但我们也发现新鲜和陈旧性孟氏骨折环状韧带损伤表现略不同。其中,新鲜骨折者的环状韧带下缘桡骨颈附着点撕脱,韧带主体完整,向近端移位到肱桡关节间隙内,但韧带挛缩增厚不明显,术中将其下移复位容易,并且复位后随前臂旋转再脱位趋势较小,所以仅需对环状韧带下缘进行简单修补。而陈旧性骨折者的桡骨头表面会新生一层假膜,切开假膜后才能见后方裸露的桡骨头,桡骨头后方或内侧可见明显瘢痕化增厚的环状韧带。由于环状韧带瘢痕化,使其不易被识别,因此既往有报道陈旧性孟氏骨折肱桡关节切开后发现存在阻挡复位的瘢痕组织,清除瘢痕组织后桡骨头容易复位[2, 9, 15]。本组术中我们进行了仔细解剖,发现这些 “瘢痕组织”即为瘢痕化环状韧带,韧带主体仍完整并呈环状,只是由于瘢痕化挛缩造成下移复位难度较新鲜骨折大,以及长期脱位状态使环状韧带和桡骨头匹配性较差,强行复位环状韧带容易造成断裂。因此,我们选择横行切开环状韧带以近关节囊,并向两侧充分延伸,清理瘢痕组织,松解环状韧带,使其能够顺利下移。经上述操作后如环状韧带仍过紧,可行放射状部分切开韧带紧张部、环状韧带“Z”字延长,或者切开松解环状韧带后肱二头肌肌腱部分转位修复环状韧带[12]。
儿童孟氏骨折多为 BadoⅠ、Ⅲ 型,环状韧带及关节囊损伤位于前方或者前外侧。为此,我们选择前方 Henry 入路直接显示桡骨头脱位和环状韧带损伤情况[19],充分暴露病变部位,拉开桡骨头后可直接观察环状韧带病理改变,并进行相应处理,手术操作方便,桡神经直接可见并利于保护。并且Henry 入路是经肌间隙进入,不损伤任何一块肌肉,切口损伤非常小,可有效预防局部粘连、异位骨化等。Henry 入路对肘关节外侧稳定结构无损伤[20]。而传统偏外偏后的手术入路(如 Kocher 入路、Boyd 入路等),尤其在陈旧性孟氏骨折中,在关节囊切开过程中可能破坏环状韧带完整性。

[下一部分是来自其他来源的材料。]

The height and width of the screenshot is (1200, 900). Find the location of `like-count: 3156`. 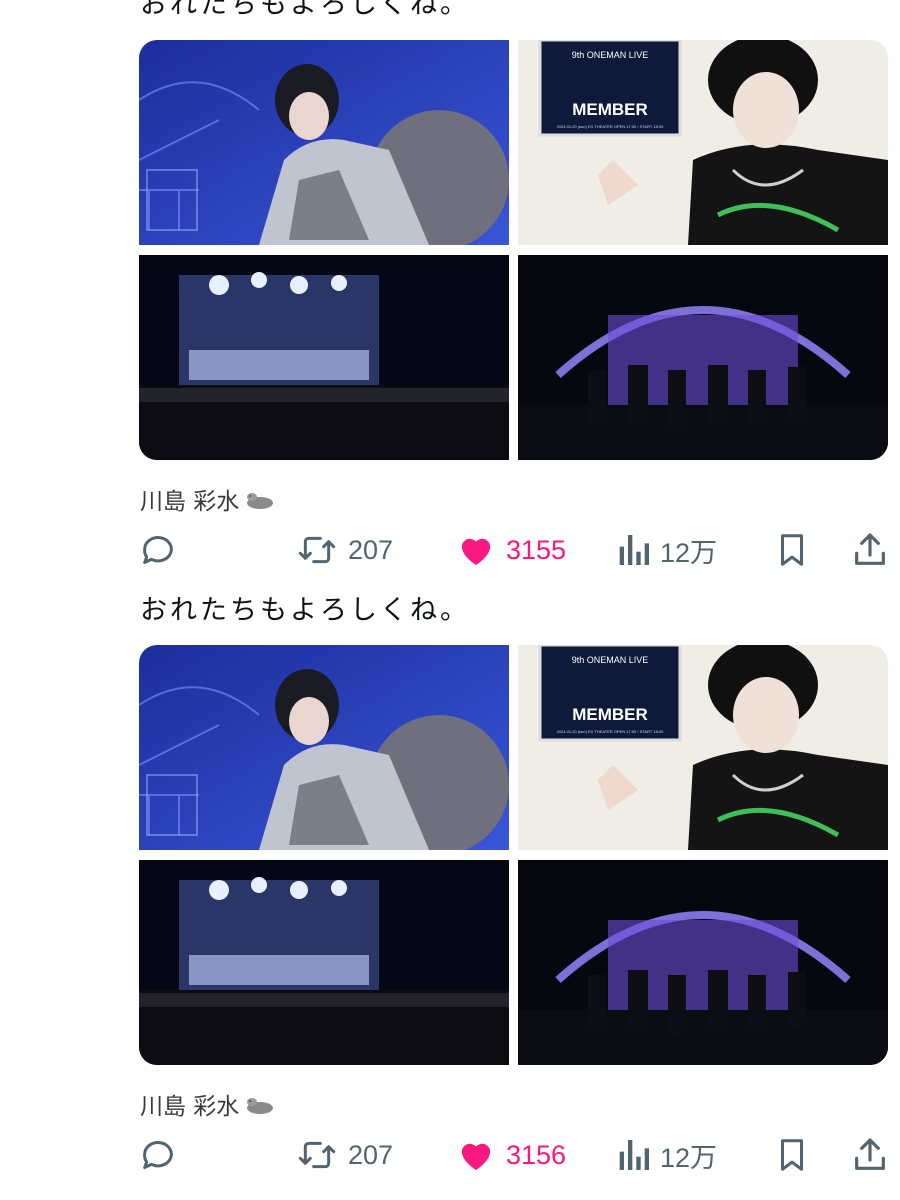

like-count: 3156 is located at coordinates (536, 1154).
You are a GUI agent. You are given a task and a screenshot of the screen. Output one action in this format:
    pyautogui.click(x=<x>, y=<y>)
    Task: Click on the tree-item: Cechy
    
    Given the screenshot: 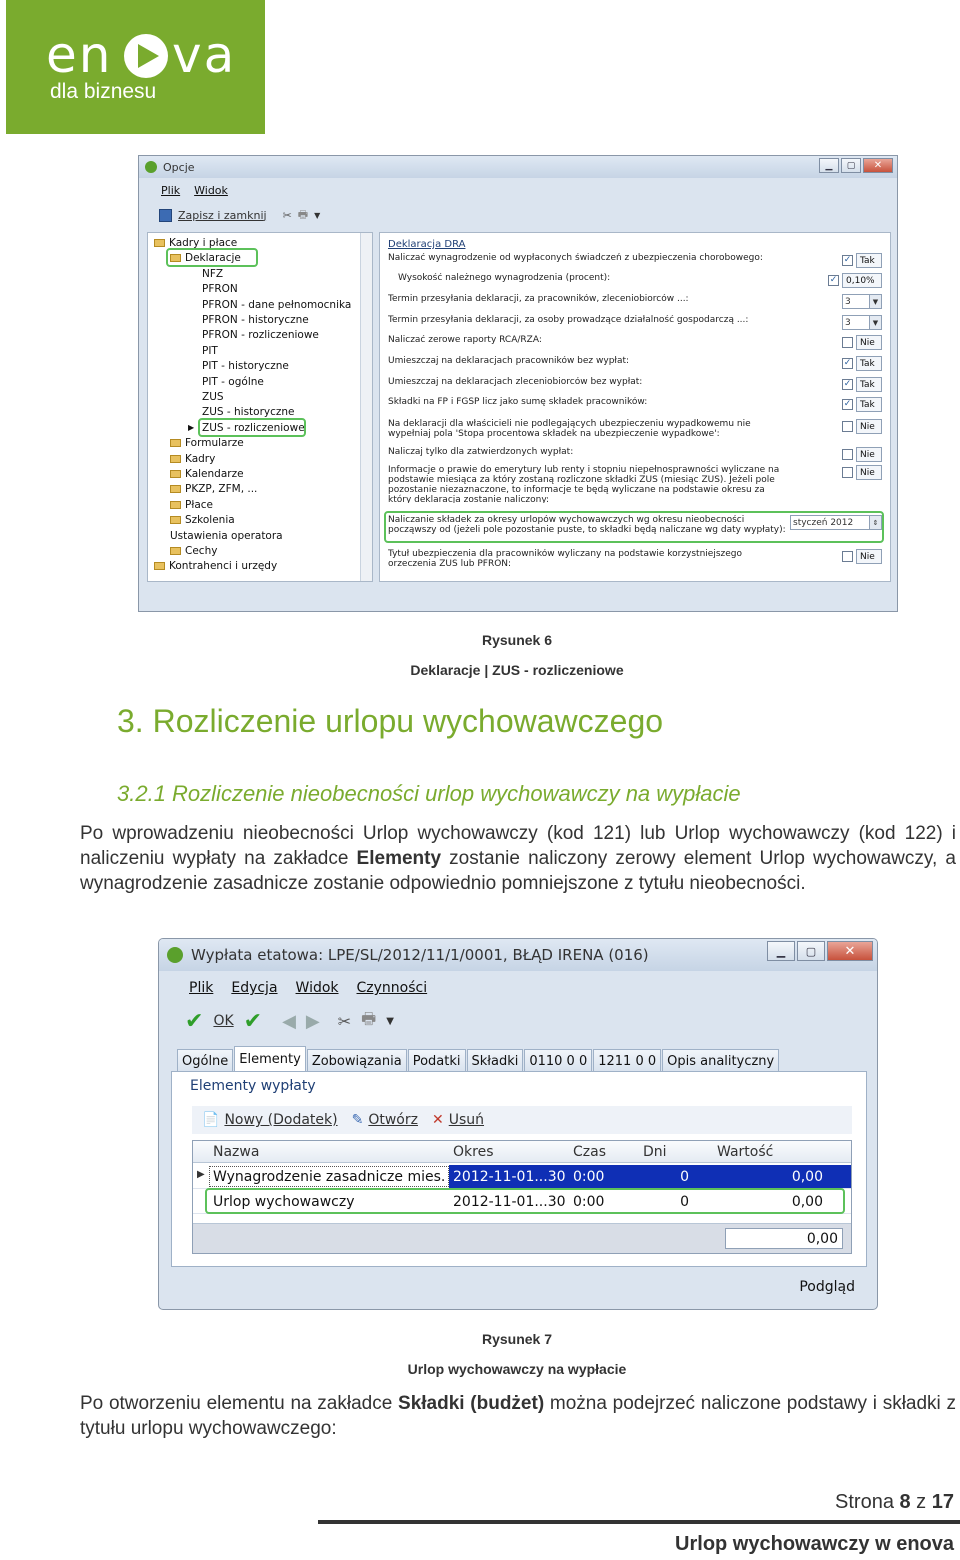 What is the action you would take?
    pyautogui.click(x=194, y=551)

综上述,儿童 Bado Ⅰ、Ⅲ 型孟氏骨折的桡骨头脱位系桡骨头自环状韧带滑出而非顶破环状韧带,因此无论新鲜或陈旧性骨折,环状韧带主体均完整,可选择复位修复。同时,经前方 Henry 入路复位修复环状韧带具有符合解剖、创伤小、并发症少的特点。但本研究为回顾性研究且样本量有限,结论有待多中心、大样本前瞻性研究进一步证实。